##### LISTED ENTRIES

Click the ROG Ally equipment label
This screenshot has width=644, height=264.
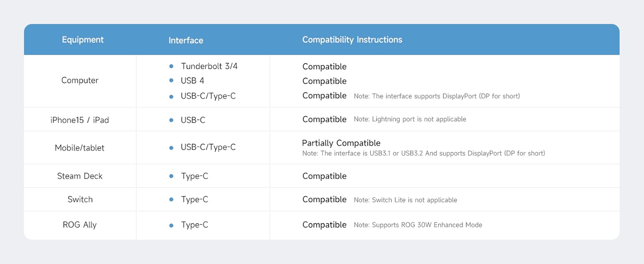click(x=80, y=225)
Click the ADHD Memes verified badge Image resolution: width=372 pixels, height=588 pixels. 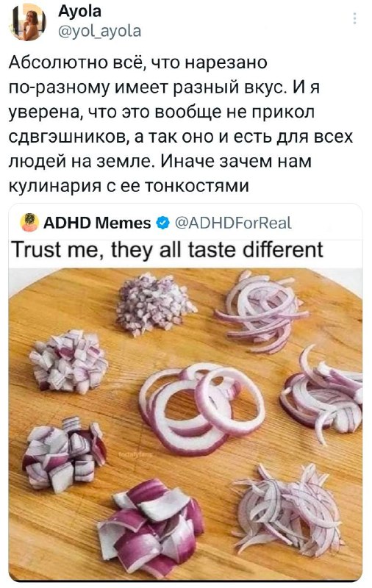pyautogui.click(x=162, y=223)
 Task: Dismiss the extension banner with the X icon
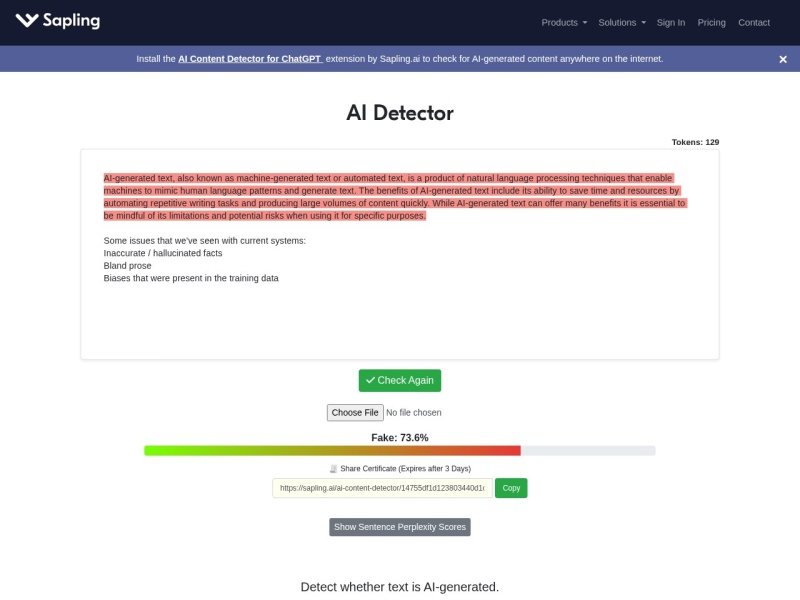coord(784,59)
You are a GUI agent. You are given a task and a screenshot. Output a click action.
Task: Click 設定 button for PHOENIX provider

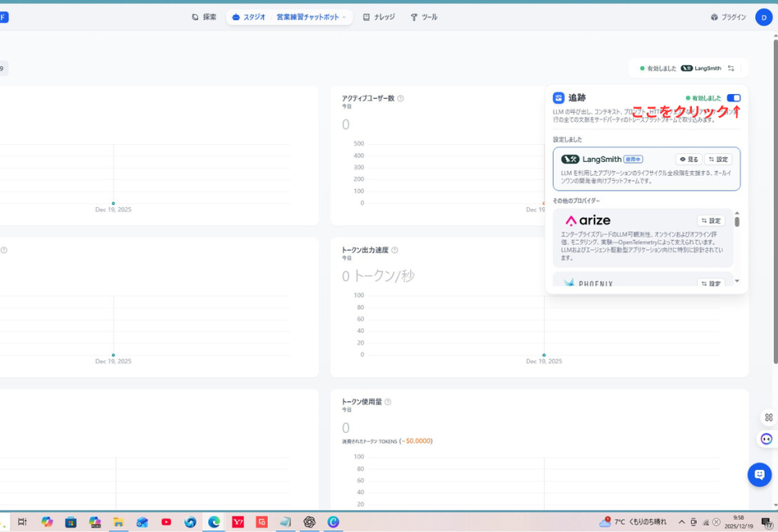[x=711, y=282]
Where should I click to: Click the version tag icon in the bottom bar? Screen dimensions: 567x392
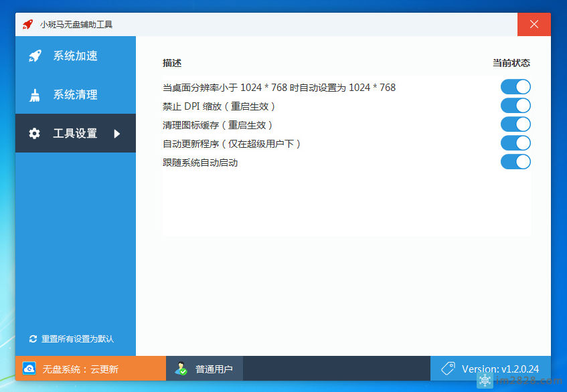tap(449, 368)
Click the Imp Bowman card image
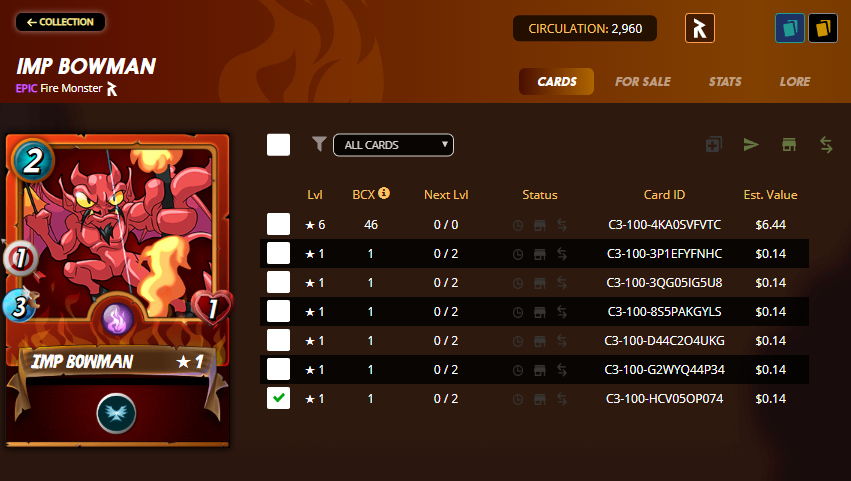This screenshot has height=481, width=851. 118,290
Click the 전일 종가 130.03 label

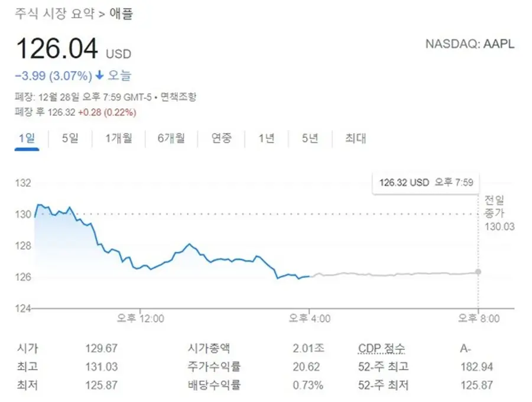click(x=499, y=213)
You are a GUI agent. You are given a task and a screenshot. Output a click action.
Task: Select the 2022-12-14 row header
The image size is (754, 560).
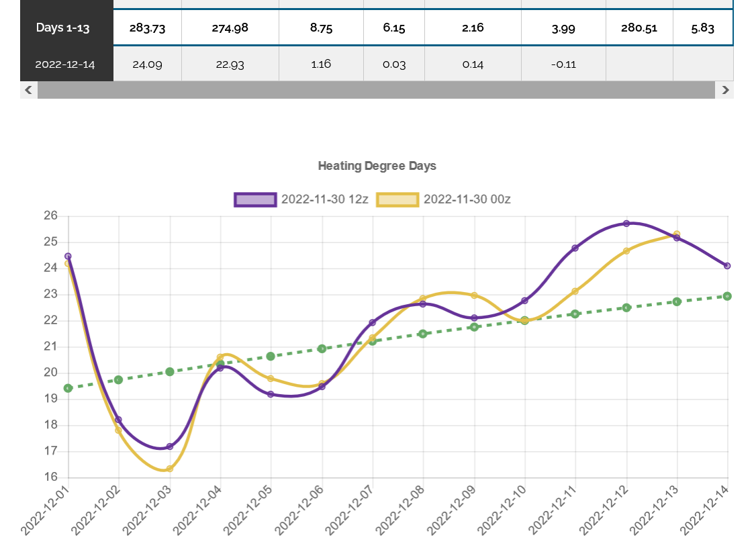(66, 64)
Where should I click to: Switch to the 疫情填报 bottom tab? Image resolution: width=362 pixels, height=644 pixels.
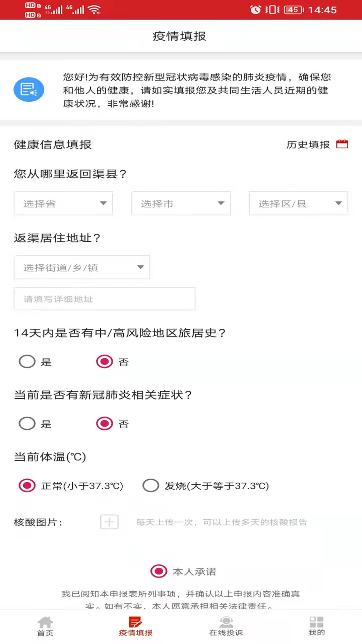click(136, 626)
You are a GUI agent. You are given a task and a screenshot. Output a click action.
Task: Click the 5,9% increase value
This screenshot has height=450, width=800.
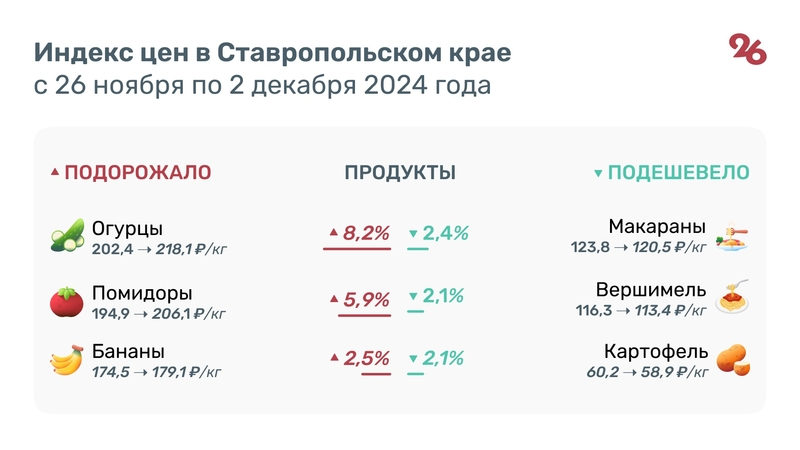click(x=365, y=298)
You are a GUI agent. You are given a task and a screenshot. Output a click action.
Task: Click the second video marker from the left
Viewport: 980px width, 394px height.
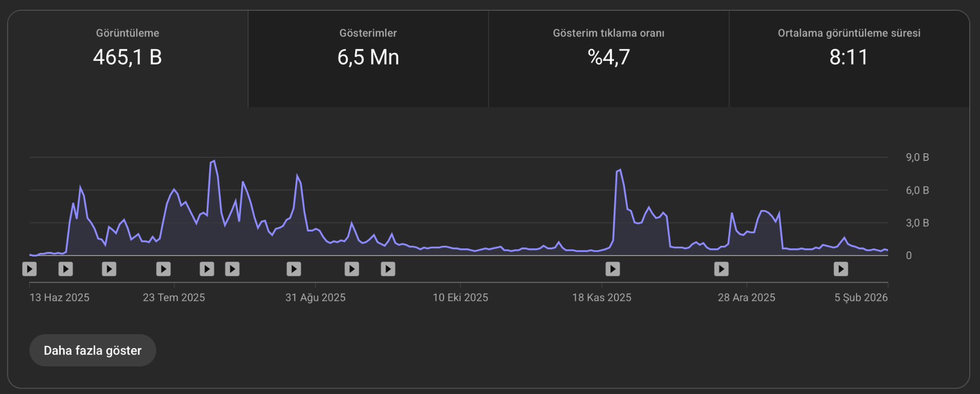pyautogui.click(x=66, y=269)
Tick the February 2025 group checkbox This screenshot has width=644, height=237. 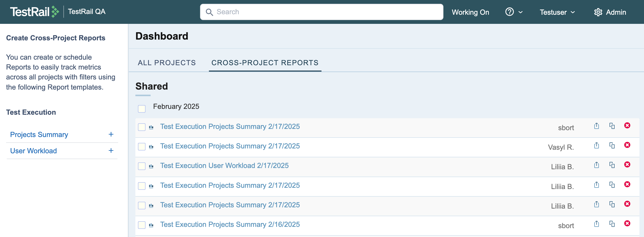(142, 109)
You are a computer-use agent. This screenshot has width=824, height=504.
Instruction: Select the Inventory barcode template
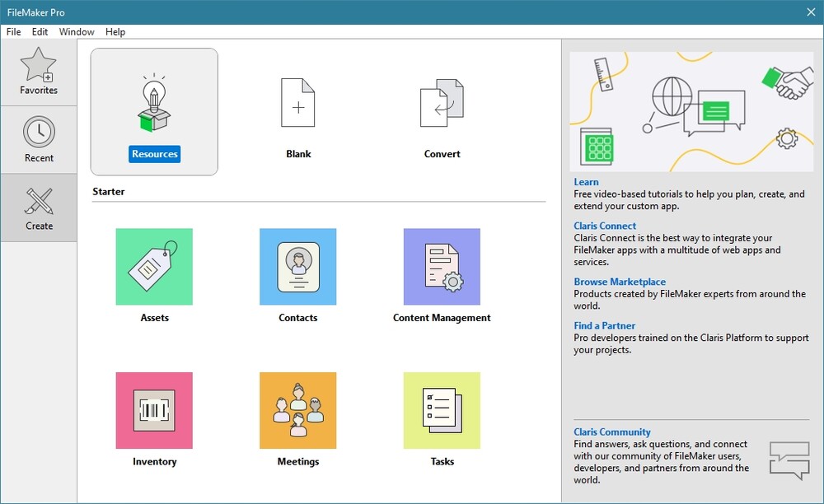click(x=154, y=410)
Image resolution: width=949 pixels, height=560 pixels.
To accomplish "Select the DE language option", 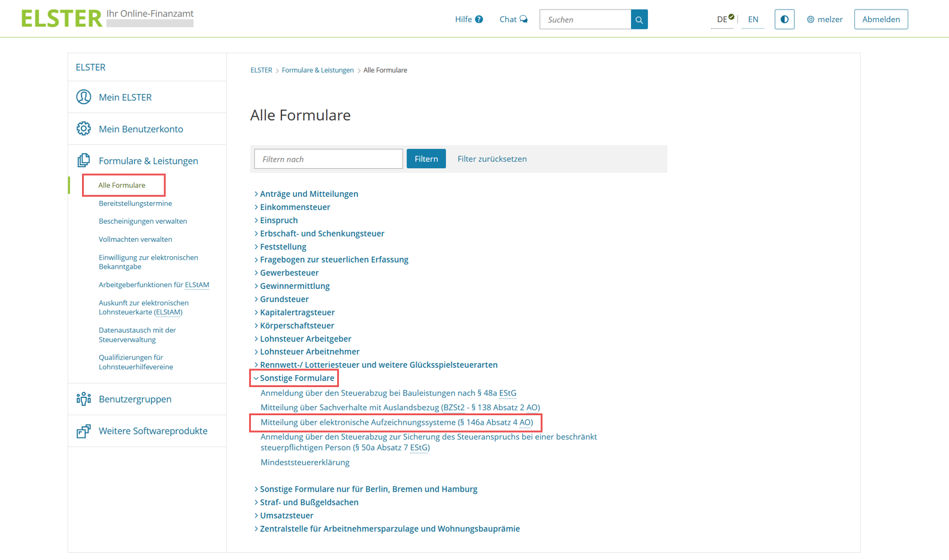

##########

- EXERCISE AIM:
Please, leaving out all pictures, transcribe exactly the lines above from the one containing "You are a computer-use" through the final line, both included.

- SOLUTION TO THE EXERCISE:
You are a computer-use agent. This screenshot has width=824, height=504.
Instruction: Select the Inventory barcode template
click(x=154, y=410)
Image resolution: width=949 pixels, height=560 pixels.
To accomplish "Select the DE language option", 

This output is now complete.